Don’t get me wrong; it is #FuckTrump at all times and on all days, but don’t think, just because Comey is helping to bury a president whom I want to see impeached, that Comey’s hands are necessarily clean. He’s still the man who helped get us into this fucked-up mess by inserting himself into the election with his “Hey, y’all, I have something to say about Hillary Clinton’s emails” bullshit.
With that said, let’s take a look at why I don’t fuck with Comey even after his testimony.
Nothing wrong with that, but then he wrote about it like they were lovers who couldn’t quite get on the same page. “He wanted loyalty,” Comey wrote. “All I could promise was honesty.” This whole scene feels like it happened over candlelight: Trump sitting there with his burned steak and large bottle of ketchup, and Comey aghast at the president’s eating habits.
I’m not doubting that any of this happened, but the way it’s described feels like Comey painting the best impression of Comey, and I know that life doesn’t happen this way. The truth is probably somewhere in the middle of all this. I would have preferred if his memo just said: “Had dinner with the president. He asked me for loyalty and that shit threw me for a bit; also, that dirtbag eats way too much fucking ketchup.”
The president never tries to act smart. He’s dumb as a satchel full of walnuts and he knows it. Everyone who supports him tries to use their intelligence to make the dumb shit that he does and says make sense, but we all know that the president is consistently stupid, and I like that about him. I know what to expect.

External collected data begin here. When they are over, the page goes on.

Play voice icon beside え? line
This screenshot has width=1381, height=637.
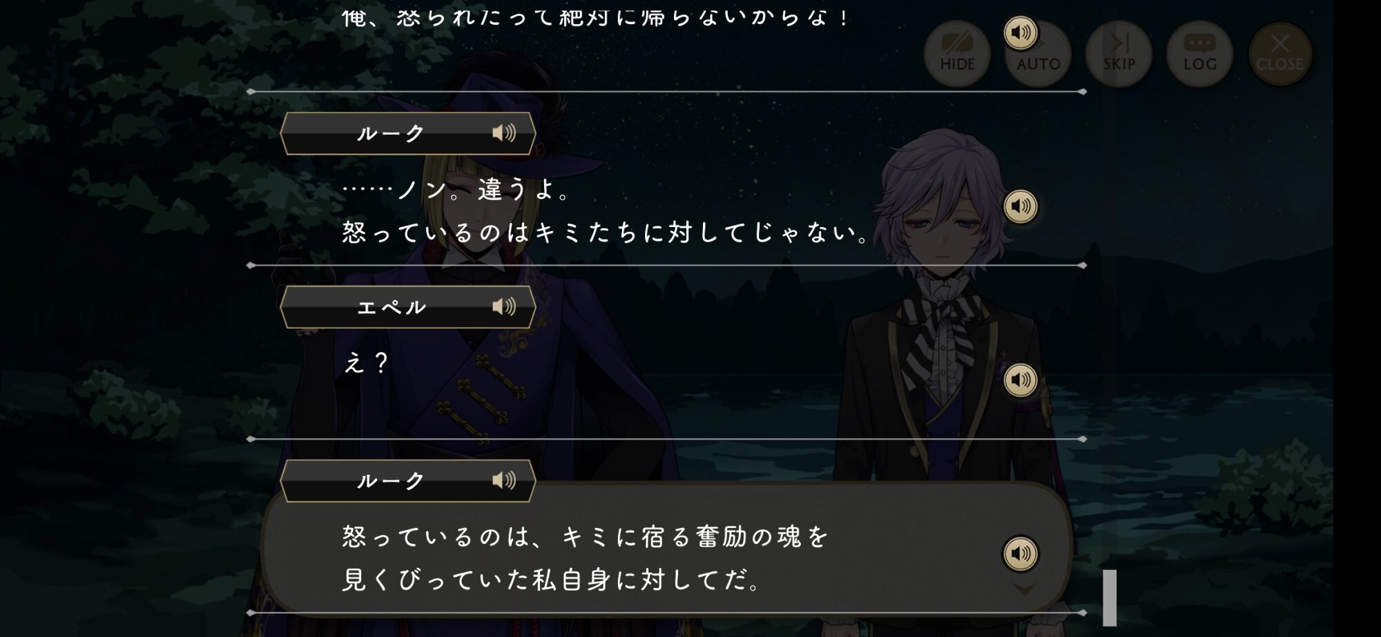(1021, 380)
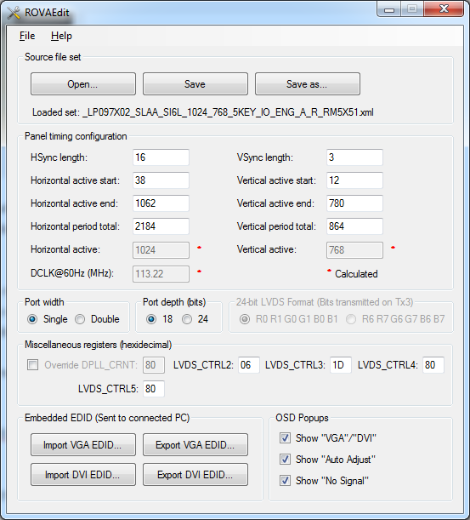Select Double port width radio button

(x=80, y=319)
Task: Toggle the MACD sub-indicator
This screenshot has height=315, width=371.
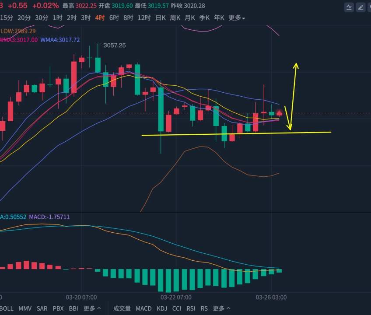Action: pyautogui.click(x=144, y=308)
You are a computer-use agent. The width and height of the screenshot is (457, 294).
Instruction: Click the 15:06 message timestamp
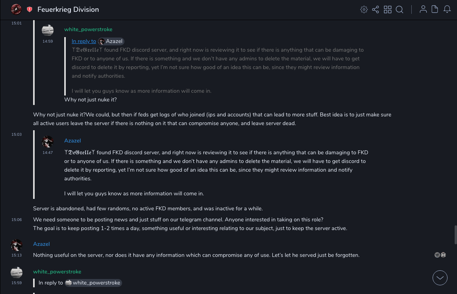click(x=17, y=219)
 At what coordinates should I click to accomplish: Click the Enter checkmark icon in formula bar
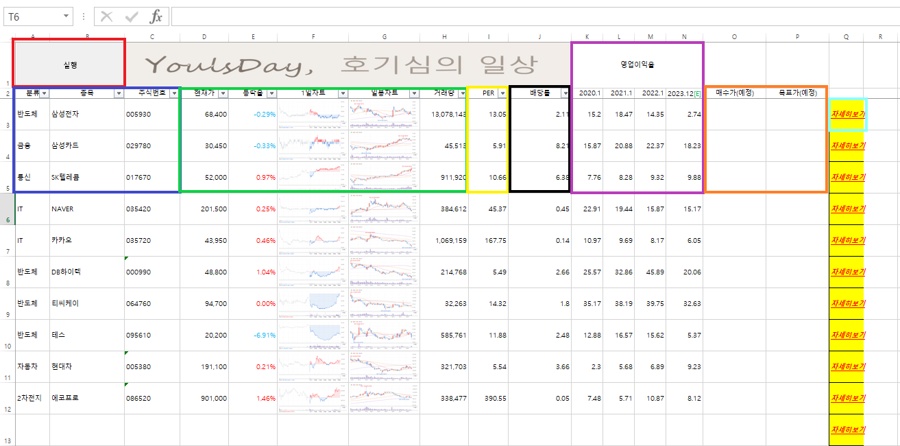coord(132,16)
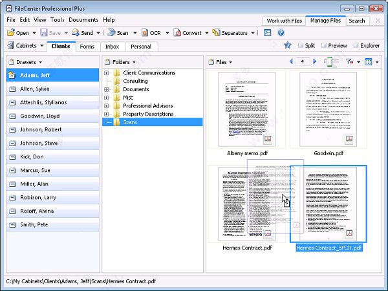Toggle the Preview checkbox

323,46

But I have a major problem with smart people who are really sharp and yet pretend to act as if they have no idea what they’re doing, and Comey reeks of that, especially when it comes to his involvement in the 2016 election and Hillary Clinton’s emails. I won’t drag you back there, but Comey does this thing where he leans into this “unaware of how the world works” bit, which just drives me nuts. When Republican senators pressed him on why he didn’t stand up to the president, he dropped his eyes and kind of cowered into this “If I only had more courage” bullshit act.
Stop. And then stop again, and then stop some more. It’s the same thing my dog does when he pisses in the house. You were the head of the FBI, yet you want us to believe that you didn’t have the backbone to stand up to the president?

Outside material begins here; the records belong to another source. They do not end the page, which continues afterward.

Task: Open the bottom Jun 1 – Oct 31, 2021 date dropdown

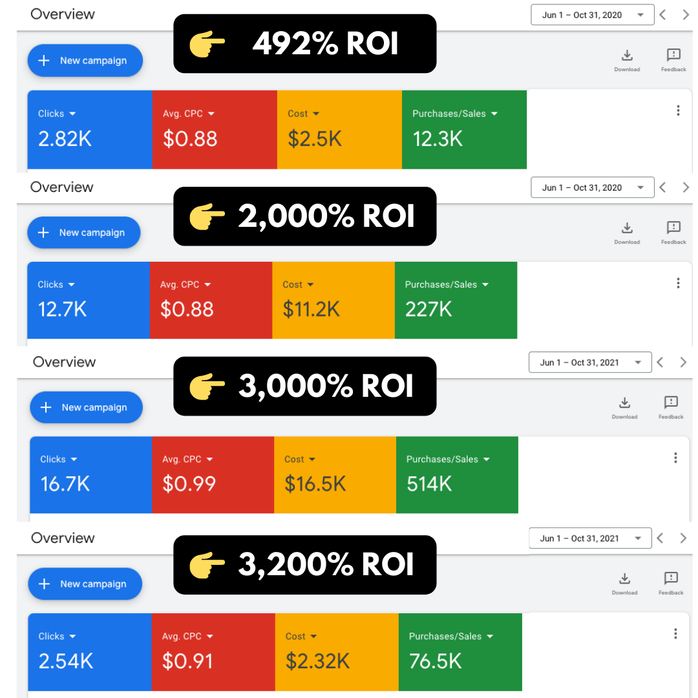Action: 590,538
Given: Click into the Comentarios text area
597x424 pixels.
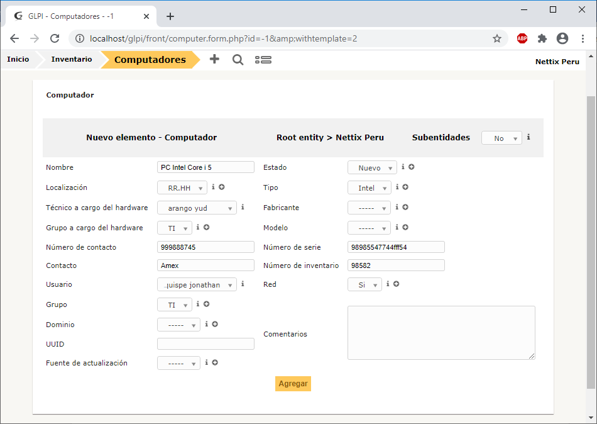Looking at the screenshot, I should pyautogui.click(x=441, y=333).
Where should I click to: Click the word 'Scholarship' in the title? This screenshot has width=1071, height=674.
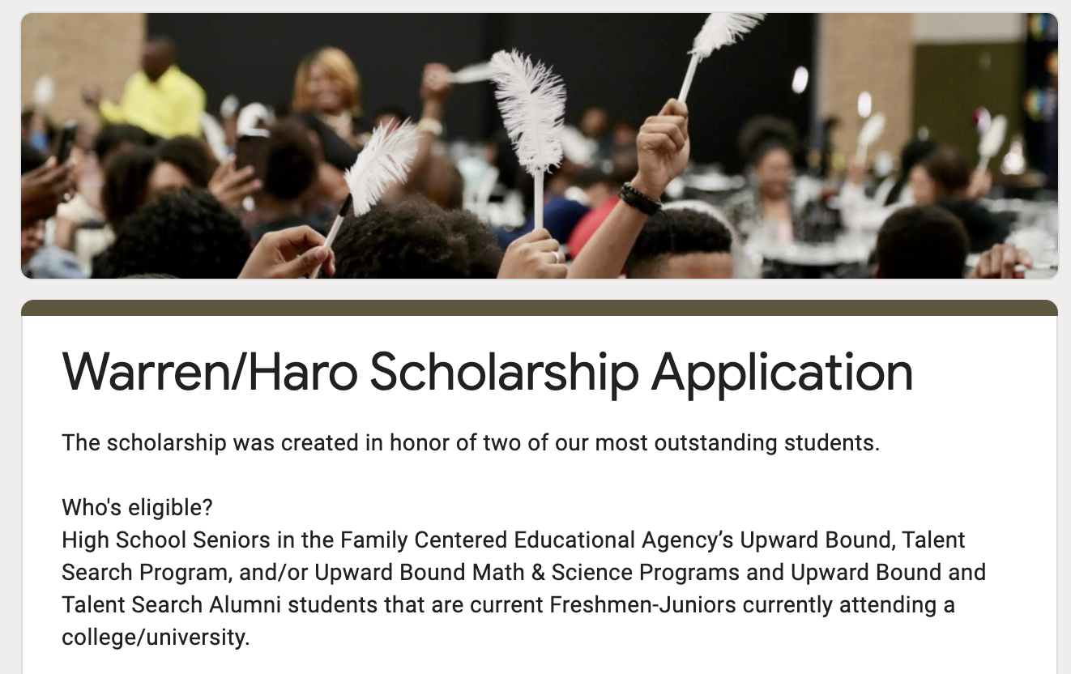[x=504, y=372]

Let’s follow this series for a second: Comey is fired by the president. Because our president is a teenage girl, he tweets that Comey better hope the conversations between the president and him weren’t taped. Then we learn on Thursday that Comey not only saw the tweet but gave memos that he wrote as FBI director to his professor homie to leak in hopes of opening a special investigation.
If James Comey were a member of the A$AP Mob, he would be A$AP Petty.
If he were a singer, he’d be Petty LaBelle.
I don’t think taking personal memos and giving them to a homie to leak is a crime, but it’s definitely petty larceny.
Stop acting as if exposing the president is truly a matter of protecting the American public. Although it may be, it is also in aid of your true intention, which appears to be getting back at the man who fired you.
Make no mistake about it: Comey helped Comey today, but it just so happens that my interests align with that.